The theme this fortnight has been ‘Our Families’, recommended to me by Miss Murden for her Stage 1 unit theme. This has been particularly appropriate at my house as we’ve had our English family to stay (who of course brought the rain with them!) but also has led to discussion in the classes about our Bondi Kitchen Garden Family, where we cook, eat and work together – and also how I very much feel like an auntie to all the children (or as a cheeky little Year 3 kid said, a Great Grandma. Hmph!) The UK folks left yesterday, so the weather should be a lot better from now on…

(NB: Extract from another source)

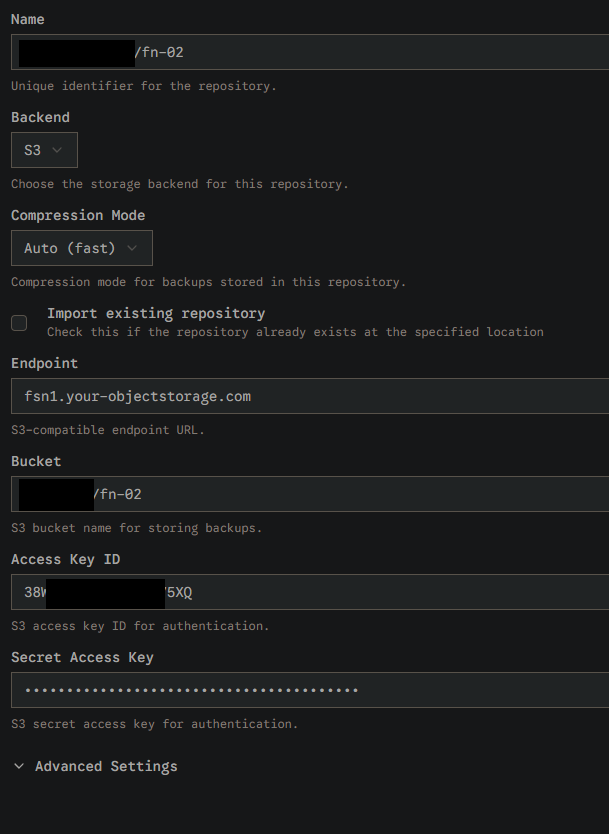The image size is (609, 834).
Task: Click the "Import existing repository" label text
Action: (156, 313)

So to our menu: Hugh’s fish-free salad Niçoise (gorgeously golden yolks from our fresh eggs); slurpy Cream of celery soup; River Cottage garlicky flatbreads to mop up Alice’s broad bean puree (that’s the end of them!); and the most popular dish ever, judging by the requests for the recipe and general comments from parents AND children: the creamy and vibrant Risotto primavera.

A fabulous bunch of dishes and the children working so well together – so helpful, mature and an absolute delight to cook with! And not a grain of rice left…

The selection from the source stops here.